* ASSIGNMENT
Transcribe the following entries letter for letter, without the pictures.

_____

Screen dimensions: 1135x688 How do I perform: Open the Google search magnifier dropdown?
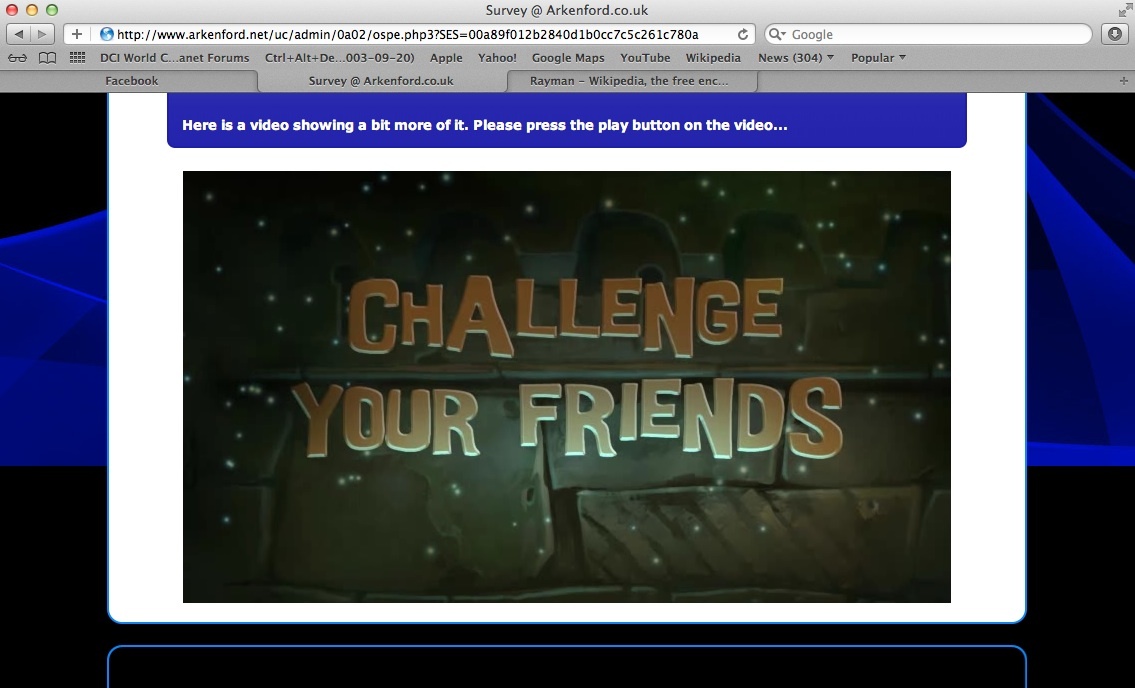(779, 34)
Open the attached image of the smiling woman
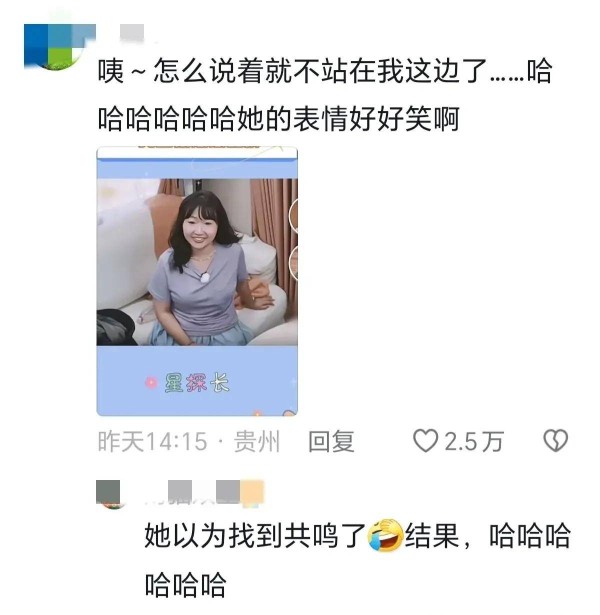This screenshot has height=615, width=600. point(197,281)
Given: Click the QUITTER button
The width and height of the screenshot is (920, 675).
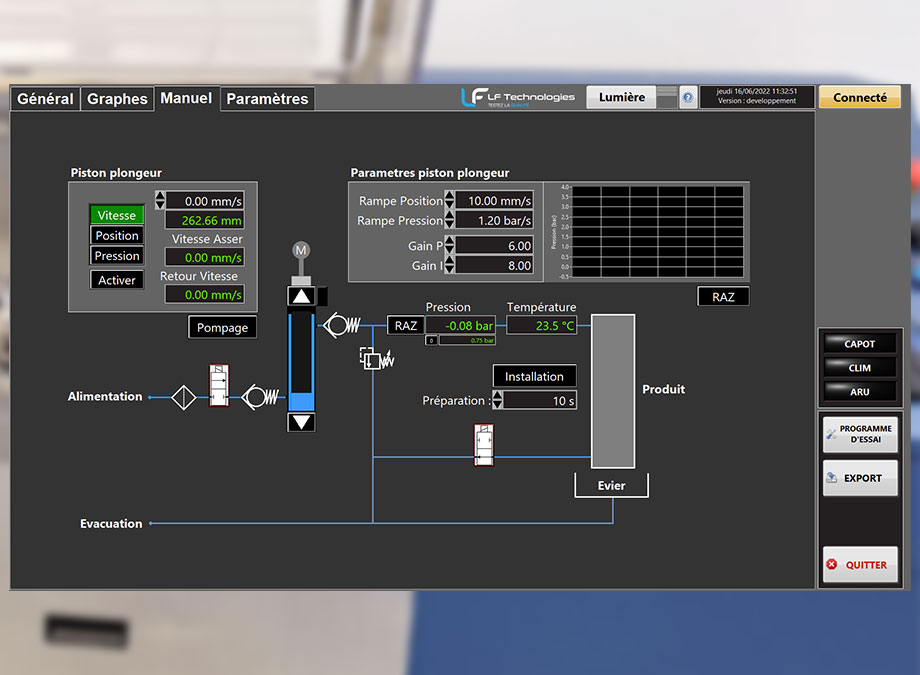Looking at the screenshot, I should pos(859,565).
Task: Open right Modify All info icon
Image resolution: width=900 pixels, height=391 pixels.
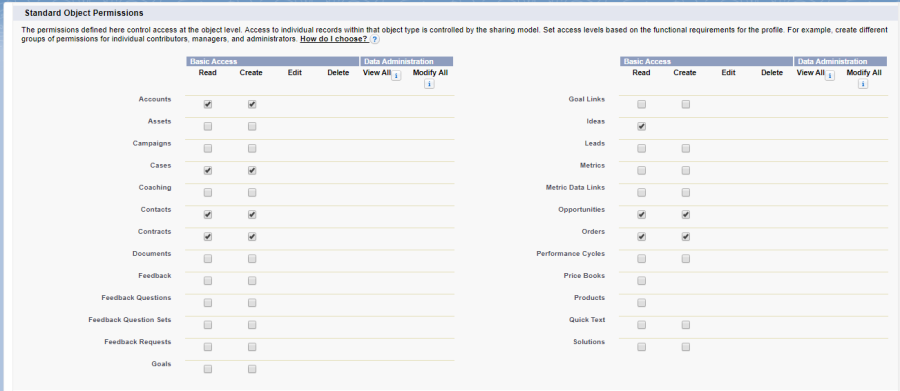Action: click(x=863, y=84)
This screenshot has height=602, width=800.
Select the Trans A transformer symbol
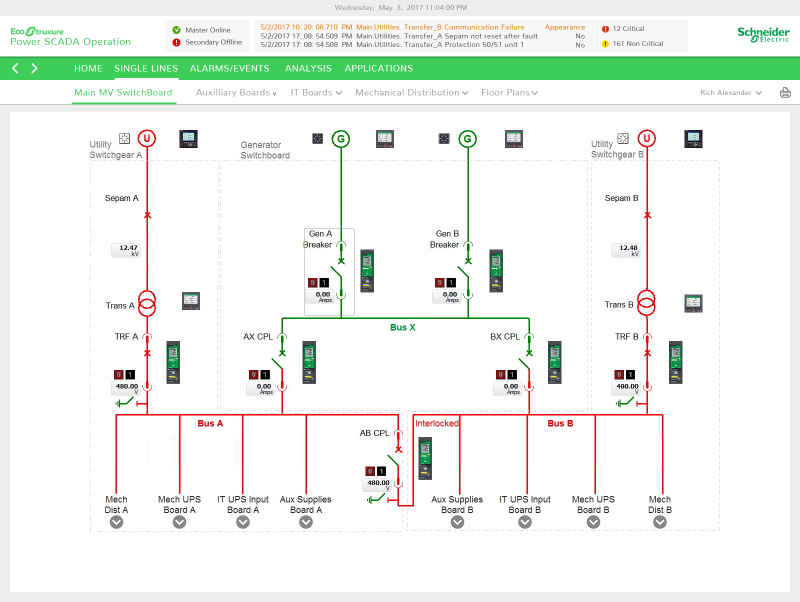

_____

* TASK OUTPUT
Screen dimensions: 1135x688 How do I perform: Open the Google search magnifier dropdown?
(779, 34)
Open the attached image of the smiling woman
This screenshot has height=615, width=600. point(197,281)
Given: Click the QUITTER button
The width and height of the screenshot is (920, 675).
Looking at the screenshot, I should pos(859,565).
Task: Open right Modify All info icon
Image resolution: width=900 pixels, height=391 pixels.
Action: click(x=863, y=84)
This screenshot has height=602, width=800.
Select the Trans A transformer symbol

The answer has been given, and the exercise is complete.